Dataset extract:
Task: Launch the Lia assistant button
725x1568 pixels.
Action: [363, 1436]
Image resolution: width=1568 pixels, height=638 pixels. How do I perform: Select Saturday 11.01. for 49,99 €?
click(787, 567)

Problem statement:
Render the records above as a Markdown table with two columns, Row and Text, giving each nonblank line its own numbered row.

Answer to this task:
| Row | Text |
|---|---|
| 1 | Task: Launch the Lia assistant button |
| 2 | 725x1568 pixels. |
| 3 | Action: [363, 1436] |
| 4 | Image resolution: width=1568 pixels, height=638 pixels. How do I perform: Select Saturday 11.01. for 49,99 €? |
| 5 | click(787, 567) |